Ever since the Migingo issue assumed national visibility, the reactions from president Kibaki,  Saitoti (ministry of internal security), Wetangula (ministry of foreign affairs), Ali (Police commissioner) and Mutua (government spokesperson) engendered a perception that Uganda held all the cards in respect of Migingo, and that Kenya had little or no interest in it. Sadly, similar views were echoed by other ethno-inspired columnists who hang on the hope of inheriting and perpetuating current hegemonic tendencies once Kibaki’s generation gets out of the picture.

 

It might turn out that Museveni was deliberately asked to externalize the “jaluo problem” in the hope that it would deflect the said “jaluos” attention away from the reform starved leadership in Nairobi. That as long as “jaluo” redirected their energies toward Migingo, Kibaki might just breathe easy. Kibaki and Museveni banked on the possibility of alienating Raila from his perceived base as long as it appeared that he is woefully handicapped to initiate action on Migingo, by a paralysis that betrays the expectation of his official perch. Meanwhile efforts were to be placed on driving a wedge between the “jaluos” and the Kalenjin, hence the ill-conceived KK alliance talk where MP Mbogua directly attacked the Luo community, and the tepid support given to the PM in respect of the Mau Forest evictions and resettlement.

 

Letting Raila appear to be the one hell bent on evictions from the Mau was intended to project him in bad light amongst the Kipsigis. It seems to have worked if you bear in mind the short sighted and ill-informed comments of Isaac Ruto, Kutuny and Magerer among others. The PM has been wise not to plunge headlong into the snare. In the mix is the unsettling inclusion of NCCK in the blame all strategy where every failing must be blamed on both as a way of chipping away at Hon Raila’s credibility and viability for future leadership. 

 

The weak link was the inability to anticipate wananchi’s reaction. Museveni did not count on the disruption of the supply line to Uganda. When Kibera’s residents protested and uprooted the railway and wananchi further threatened to disrupt movement on the Busia and Malaba corridors, Museveni was left with no alternative but to drop the ball.

 

By so audibly disparaging  “jaluos’ on the BBC interview, he is subtly letting people into the backstage scene of  whole mischief even as he points toward the direction of its conception— the ruling ethno-elite mindset that has struggled to frame the “jaluos” as Kenya's inside-outsiders.

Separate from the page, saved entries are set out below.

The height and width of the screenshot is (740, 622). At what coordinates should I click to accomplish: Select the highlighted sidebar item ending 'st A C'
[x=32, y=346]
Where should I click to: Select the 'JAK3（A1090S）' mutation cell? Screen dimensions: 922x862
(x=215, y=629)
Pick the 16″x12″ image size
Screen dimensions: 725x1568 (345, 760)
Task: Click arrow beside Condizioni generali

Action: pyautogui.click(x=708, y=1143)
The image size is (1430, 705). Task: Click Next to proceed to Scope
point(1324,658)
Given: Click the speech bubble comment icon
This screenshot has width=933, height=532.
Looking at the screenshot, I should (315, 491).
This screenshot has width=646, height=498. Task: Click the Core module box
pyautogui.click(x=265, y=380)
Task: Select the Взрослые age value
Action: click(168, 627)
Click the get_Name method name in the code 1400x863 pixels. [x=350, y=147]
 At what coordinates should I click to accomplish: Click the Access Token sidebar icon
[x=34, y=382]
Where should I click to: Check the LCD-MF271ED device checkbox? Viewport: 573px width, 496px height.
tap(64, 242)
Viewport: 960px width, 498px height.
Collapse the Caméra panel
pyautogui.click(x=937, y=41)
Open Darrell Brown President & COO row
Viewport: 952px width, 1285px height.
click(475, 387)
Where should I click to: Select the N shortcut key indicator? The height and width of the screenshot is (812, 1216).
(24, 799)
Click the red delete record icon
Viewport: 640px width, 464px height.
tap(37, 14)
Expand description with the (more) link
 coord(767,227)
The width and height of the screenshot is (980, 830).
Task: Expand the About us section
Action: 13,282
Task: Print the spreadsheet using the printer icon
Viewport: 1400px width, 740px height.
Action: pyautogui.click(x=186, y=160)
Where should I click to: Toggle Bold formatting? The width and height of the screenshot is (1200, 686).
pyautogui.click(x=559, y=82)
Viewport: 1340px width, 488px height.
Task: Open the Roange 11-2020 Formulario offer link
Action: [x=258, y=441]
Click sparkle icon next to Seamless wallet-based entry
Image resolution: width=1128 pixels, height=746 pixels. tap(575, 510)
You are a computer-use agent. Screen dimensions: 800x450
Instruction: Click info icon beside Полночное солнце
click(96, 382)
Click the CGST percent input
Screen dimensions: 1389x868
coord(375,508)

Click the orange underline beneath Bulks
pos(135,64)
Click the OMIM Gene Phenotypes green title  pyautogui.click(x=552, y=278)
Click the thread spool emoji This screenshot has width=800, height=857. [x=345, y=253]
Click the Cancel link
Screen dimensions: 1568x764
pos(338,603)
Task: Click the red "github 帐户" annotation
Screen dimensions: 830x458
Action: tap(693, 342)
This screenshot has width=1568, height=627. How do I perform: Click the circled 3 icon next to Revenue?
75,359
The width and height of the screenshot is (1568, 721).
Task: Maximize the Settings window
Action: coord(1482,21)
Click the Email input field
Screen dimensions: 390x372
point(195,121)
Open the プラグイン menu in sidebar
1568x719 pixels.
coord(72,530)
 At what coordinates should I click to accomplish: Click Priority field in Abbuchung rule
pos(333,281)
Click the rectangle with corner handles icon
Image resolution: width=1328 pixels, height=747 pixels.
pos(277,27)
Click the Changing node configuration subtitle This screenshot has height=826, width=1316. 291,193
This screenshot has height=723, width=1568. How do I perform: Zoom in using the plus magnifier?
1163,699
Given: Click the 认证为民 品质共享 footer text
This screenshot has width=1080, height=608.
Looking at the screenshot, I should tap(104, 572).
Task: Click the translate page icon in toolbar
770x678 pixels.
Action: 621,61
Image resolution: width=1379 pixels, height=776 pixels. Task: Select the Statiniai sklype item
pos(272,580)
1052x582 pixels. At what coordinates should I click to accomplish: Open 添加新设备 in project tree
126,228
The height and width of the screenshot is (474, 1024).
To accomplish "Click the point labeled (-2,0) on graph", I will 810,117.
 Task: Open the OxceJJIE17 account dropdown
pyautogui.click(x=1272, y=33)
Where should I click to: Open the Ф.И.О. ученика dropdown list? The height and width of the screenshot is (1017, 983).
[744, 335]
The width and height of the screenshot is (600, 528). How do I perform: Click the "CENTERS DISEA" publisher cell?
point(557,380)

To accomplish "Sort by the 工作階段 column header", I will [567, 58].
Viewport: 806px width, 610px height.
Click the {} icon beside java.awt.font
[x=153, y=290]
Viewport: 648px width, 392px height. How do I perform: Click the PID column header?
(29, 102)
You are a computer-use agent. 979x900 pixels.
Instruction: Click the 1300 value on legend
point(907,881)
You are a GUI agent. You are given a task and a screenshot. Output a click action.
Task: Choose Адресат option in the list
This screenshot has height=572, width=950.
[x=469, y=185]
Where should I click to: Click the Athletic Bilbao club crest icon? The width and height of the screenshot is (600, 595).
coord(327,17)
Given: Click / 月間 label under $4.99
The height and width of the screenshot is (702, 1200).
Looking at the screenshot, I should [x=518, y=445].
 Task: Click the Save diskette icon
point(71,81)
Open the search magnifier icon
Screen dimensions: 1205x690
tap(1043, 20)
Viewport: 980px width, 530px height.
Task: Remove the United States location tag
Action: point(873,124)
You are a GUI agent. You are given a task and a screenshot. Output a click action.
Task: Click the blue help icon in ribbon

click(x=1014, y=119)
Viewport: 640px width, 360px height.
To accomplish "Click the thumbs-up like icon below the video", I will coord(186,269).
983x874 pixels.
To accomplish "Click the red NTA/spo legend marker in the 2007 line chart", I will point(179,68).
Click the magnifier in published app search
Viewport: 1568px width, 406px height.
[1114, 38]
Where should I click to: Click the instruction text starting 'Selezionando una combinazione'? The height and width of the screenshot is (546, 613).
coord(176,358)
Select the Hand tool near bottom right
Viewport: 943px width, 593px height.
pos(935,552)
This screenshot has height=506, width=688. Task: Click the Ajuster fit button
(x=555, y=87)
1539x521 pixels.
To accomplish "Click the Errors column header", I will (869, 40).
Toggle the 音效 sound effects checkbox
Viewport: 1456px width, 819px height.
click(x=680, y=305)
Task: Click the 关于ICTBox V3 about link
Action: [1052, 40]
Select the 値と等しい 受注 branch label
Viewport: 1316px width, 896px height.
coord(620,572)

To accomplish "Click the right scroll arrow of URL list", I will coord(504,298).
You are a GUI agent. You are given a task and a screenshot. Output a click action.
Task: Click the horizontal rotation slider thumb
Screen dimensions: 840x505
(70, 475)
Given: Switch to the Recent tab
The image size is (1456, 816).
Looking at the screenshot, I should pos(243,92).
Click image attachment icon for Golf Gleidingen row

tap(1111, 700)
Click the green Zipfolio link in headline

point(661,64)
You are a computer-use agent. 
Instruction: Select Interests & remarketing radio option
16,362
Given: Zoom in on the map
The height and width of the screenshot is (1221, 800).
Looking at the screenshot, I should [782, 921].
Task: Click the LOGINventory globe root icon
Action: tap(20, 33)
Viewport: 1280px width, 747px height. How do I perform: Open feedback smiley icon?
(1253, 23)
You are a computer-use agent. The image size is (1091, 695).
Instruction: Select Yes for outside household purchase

Our anger should not be directed at Museveni but to those at whose behest, he held the Migingo brief which with the wisdom of hindsight, he now realizes he should not have done.

 

That Kenya’s discrimination of an ethnic community is now outsourced from a foreign government is beyond outrage-for lack of a better term. Externalizing domestic problems is an old political strategy that is effective only when it is conceived  and executed with basic intelligence. The crudity with which this one was conceived is reason enough to have its planners charged for treason and punished accordingly.